Pei Junwu et Xiao Juyuan étaient tous deux stupéfaits, le visage de Xiao Juyuan était particulièrement pâle.
Yi Chunjun sourit légèrement à Xiao Juyuan : « Je sais. La dot qui t'avait été promise à l'époque n'était pas le trésor de la famille Xiao. Elle était gardée et protégée par les familles Pei et Gui pour le compte de ta famille Xiao. Ils n'avaient pas les moyens de l'assumer et n'osaient pas l'accepter. Pauvre Wu-ge, le monde entier t'enviait, mais tu n'étais finalement qu'un bienfaiteur de passage. » Il laissa échapper un petit rire.
« Frère aîné Yi ! » Xiao Juyuan fronça les sourcils et renifla.
«Votre dot comprend la Malédiction qui soutient le Ciel, qui est conservée dans le trésor, n'est-ce pas ?» demanda-t-il.

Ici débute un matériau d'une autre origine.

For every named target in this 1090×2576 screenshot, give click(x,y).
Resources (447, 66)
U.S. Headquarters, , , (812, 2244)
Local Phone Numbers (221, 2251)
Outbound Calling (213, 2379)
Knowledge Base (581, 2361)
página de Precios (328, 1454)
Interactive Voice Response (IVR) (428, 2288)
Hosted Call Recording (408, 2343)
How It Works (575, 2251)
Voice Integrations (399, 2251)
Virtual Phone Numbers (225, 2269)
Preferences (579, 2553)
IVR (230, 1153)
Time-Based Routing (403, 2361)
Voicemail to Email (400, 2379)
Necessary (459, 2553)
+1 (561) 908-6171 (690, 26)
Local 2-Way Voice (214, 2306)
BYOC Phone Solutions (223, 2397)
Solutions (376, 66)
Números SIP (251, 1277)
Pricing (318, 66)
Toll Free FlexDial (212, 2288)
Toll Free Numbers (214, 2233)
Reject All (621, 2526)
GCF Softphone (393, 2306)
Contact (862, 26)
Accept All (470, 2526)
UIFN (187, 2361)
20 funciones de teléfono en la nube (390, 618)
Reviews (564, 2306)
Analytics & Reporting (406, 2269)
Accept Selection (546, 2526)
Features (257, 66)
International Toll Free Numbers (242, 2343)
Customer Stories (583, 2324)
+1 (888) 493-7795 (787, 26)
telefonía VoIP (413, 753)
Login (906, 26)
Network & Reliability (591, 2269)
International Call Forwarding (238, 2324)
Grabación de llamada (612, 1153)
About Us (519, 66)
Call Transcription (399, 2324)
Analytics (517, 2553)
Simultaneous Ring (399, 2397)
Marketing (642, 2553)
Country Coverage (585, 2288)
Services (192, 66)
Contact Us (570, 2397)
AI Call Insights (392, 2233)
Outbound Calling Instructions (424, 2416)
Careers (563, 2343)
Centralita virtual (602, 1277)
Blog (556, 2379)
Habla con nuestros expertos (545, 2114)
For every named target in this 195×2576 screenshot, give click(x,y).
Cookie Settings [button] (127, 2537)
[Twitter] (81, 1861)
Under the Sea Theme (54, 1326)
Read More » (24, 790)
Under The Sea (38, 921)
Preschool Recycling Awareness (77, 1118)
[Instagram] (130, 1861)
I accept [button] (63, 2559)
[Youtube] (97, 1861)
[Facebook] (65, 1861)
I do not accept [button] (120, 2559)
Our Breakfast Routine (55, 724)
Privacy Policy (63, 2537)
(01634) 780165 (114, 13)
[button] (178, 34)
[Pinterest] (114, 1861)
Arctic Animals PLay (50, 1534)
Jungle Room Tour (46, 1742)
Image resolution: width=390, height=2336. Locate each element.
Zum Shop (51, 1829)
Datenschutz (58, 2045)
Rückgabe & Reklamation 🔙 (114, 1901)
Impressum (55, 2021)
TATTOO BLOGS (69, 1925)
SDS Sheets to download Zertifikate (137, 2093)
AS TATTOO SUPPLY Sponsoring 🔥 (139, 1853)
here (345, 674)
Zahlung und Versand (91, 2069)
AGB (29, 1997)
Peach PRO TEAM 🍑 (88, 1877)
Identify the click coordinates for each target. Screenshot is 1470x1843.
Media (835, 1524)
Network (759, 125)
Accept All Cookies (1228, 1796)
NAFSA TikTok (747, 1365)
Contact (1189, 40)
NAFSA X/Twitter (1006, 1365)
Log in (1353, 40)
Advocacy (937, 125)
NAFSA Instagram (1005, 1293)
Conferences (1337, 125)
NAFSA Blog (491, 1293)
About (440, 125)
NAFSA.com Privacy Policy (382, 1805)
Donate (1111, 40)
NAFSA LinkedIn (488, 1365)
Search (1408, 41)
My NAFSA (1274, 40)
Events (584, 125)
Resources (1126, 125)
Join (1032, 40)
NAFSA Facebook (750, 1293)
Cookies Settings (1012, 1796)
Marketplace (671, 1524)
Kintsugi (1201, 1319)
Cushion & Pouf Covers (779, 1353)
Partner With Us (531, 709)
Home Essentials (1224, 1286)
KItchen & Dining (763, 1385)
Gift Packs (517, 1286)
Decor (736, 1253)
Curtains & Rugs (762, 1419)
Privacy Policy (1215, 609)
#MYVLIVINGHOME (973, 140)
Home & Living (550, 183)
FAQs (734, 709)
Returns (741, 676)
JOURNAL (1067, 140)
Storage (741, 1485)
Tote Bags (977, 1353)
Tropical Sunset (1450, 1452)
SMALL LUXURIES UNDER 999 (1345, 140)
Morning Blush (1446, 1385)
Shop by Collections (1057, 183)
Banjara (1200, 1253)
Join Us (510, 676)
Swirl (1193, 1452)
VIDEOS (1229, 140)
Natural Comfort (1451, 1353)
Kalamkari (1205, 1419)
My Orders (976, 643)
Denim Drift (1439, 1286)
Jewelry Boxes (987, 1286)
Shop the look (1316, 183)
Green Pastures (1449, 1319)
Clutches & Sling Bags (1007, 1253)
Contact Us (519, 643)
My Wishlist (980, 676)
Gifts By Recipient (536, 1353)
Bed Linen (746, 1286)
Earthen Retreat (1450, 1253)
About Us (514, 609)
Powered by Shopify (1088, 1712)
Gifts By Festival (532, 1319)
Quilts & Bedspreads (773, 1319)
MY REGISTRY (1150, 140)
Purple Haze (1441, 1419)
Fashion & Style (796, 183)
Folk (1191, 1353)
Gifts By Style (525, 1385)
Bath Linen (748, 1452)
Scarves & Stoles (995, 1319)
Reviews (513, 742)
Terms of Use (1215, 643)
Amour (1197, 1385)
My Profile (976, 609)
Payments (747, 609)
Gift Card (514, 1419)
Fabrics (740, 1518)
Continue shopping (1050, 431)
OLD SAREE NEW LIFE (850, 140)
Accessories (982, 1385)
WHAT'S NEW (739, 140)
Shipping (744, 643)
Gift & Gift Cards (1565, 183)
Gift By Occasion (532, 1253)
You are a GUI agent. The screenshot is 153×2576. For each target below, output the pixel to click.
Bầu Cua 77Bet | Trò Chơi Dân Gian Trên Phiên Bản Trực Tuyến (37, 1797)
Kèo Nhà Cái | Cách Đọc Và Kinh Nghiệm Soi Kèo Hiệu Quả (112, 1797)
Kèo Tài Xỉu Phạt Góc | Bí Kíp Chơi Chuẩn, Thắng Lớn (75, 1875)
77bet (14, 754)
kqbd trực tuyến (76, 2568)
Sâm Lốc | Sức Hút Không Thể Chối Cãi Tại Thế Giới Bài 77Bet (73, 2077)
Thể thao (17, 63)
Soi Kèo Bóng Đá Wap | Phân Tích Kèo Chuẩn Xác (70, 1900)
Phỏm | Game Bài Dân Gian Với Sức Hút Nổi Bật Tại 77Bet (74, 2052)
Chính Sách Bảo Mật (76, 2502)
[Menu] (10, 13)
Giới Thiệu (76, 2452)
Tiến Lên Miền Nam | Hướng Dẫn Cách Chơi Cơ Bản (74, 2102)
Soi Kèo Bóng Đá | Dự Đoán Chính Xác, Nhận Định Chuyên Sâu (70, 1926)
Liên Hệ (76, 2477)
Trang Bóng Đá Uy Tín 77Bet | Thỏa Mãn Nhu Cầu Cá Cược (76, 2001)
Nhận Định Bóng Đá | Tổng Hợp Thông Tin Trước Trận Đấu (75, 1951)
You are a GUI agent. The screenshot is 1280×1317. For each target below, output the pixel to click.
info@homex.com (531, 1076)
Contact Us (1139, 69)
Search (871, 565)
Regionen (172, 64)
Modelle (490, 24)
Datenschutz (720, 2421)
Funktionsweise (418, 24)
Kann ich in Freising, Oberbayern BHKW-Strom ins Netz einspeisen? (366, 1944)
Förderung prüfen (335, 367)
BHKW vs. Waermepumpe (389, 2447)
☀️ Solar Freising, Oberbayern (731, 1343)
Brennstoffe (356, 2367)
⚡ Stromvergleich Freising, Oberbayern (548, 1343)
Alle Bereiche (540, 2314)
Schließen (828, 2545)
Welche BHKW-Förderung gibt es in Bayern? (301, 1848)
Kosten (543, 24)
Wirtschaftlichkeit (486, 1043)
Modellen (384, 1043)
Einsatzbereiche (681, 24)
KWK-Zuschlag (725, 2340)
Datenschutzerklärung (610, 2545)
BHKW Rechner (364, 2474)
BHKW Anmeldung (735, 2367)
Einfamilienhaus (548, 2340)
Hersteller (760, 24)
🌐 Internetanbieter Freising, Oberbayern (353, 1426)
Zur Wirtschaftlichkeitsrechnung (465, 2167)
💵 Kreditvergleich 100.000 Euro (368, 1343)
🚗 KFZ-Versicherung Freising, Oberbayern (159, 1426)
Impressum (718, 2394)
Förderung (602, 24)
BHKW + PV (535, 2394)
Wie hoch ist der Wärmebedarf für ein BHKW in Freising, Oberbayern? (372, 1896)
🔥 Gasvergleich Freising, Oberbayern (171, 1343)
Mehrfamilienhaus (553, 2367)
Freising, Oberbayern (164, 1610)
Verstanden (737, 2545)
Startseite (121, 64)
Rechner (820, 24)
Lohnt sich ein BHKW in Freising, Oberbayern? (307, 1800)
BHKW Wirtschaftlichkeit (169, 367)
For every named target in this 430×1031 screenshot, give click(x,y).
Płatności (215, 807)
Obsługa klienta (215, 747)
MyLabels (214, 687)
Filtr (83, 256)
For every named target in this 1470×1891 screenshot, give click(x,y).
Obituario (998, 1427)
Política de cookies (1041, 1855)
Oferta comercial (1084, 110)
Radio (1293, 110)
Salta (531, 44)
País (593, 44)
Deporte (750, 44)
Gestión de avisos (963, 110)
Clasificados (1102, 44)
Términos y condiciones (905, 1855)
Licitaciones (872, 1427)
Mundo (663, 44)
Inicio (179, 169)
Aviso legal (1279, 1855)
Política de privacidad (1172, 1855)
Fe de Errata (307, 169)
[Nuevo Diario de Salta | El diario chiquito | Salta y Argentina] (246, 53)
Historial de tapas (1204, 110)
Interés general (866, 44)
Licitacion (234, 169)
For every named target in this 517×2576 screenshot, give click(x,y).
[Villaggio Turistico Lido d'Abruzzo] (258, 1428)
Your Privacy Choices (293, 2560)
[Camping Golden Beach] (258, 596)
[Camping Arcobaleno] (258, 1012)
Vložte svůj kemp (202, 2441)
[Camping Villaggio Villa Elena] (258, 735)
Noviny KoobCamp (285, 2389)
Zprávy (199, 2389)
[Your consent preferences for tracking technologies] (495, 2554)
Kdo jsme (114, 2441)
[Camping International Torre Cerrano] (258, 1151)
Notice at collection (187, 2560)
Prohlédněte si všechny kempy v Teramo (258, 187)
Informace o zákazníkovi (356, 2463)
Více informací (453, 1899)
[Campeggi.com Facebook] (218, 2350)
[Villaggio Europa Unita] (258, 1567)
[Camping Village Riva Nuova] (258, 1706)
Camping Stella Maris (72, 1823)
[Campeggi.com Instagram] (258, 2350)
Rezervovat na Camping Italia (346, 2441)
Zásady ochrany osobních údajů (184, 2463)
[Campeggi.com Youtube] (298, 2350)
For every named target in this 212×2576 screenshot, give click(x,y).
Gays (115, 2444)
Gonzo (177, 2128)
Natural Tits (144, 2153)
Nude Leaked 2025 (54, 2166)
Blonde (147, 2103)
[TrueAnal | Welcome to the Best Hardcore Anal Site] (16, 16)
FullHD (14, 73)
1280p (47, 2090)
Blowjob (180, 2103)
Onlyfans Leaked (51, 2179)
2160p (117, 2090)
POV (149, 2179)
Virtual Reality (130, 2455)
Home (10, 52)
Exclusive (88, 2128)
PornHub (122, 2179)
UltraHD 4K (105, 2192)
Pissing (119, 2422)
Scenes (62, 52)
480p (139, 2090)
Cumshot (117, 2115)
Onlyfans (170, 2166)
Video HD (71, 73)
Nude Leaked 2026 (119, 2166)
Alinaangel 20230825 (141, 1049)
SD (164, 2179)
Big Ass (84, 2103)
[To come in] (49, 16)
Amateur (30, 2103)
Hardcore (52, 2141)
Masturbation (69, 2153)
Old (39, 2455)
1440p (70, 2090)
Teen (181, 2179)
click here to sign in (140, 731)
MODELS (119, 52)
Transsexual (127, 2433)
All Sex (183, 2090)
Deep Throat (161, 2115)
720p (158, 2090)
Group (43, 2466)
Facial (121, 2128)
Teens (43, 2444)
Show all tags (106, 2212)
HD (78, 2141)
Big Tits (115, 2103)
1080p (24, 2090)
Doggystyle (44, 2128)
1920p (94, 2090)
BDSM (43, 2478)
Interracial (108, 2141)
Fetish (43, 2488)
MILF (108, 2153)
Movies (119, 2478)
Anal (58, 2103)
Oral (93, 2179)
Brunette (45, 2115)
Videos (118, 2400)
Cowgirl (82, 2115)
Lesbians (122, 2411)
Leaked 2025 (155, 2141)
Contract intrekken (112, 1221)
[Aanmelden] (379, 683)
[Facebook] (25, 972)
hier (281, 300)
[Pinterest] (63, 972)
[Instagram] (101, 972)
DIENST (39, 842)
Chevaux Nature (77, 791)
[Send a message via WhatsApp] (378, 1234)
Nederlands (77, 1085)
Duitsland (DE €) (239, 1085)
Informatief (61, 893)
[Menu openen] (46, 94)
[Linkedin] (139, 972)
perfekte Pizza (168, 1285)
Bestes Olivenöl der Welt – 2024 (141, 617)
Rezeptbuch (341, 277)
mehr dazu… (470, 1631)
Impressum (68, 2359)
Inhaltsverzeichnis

Xiao Juyuan baissa la tête, restant évasive. Au fil des ans, face à une question sans réponse, elle préférait tout simplement ne pas répondre. Ne pas répondre était toujours la meilleure solution
; cette méthode ne l’avait jamais déçue.
Effectivement, même Yi Chunjun crut qu'elle acquiesçait tacitement et poursuivit : « Une fois que Pei Junwu sera devenu le maître des arts martiaux, plus personne n'osera le provoquer ni semer le trouble. Le trésor de la famille Xiao, toi et tous les autres serez en sécurité. Je veux juste apprendre cet art martial ; les conditions ne sont pas trop exigeantes, n'est-ce pas ? »
Pei Junwu garda le silence complet. Il ne pouvait prononcer un mot sur le trésor de la famille Xiao ni sur la dot de Juyuan. Son père avait raison, il n'avait fait que son devoir ! Au final, son devoir n'était rien de plus que celui d'un serviteur ! Un serviteur qui avait pris des airs indignes de son maître !
Il enviait quelque peu Yi Chunjun, capable de parler si franchement du trésor de la famille Xiao et de la Malédiction du Soutien Céleste. Lui… en était incapable ! Pendant dix ans, il avait été son fiancé, son frère aîné et, surtout, un sujet loyal de l'ancienne dynastie, prêt à la protéger jusqu'à la mort !
Dix ans ont passé, et il ne sait toujours pas comment se comporter avec elle. Devrait-il lui témoigner l'intimité et la dévotion d'une épouse
? Son père l'accuserait de manquer de respect à son maître. Devrait-il lui témoigner le respect et l'obéissance d'un maître
? Kiku se plaindrait alors de sa froideur et de sa distance
!
C'est grâce à elle qu'il a pu devenir disciple de Zhu Liancheng ; c'est grâce à elle qu'il a pu apprendre les arts martiaux les plus avancés de sa secte ; c'est grâce à la chance qu'il a eue de l'épouser !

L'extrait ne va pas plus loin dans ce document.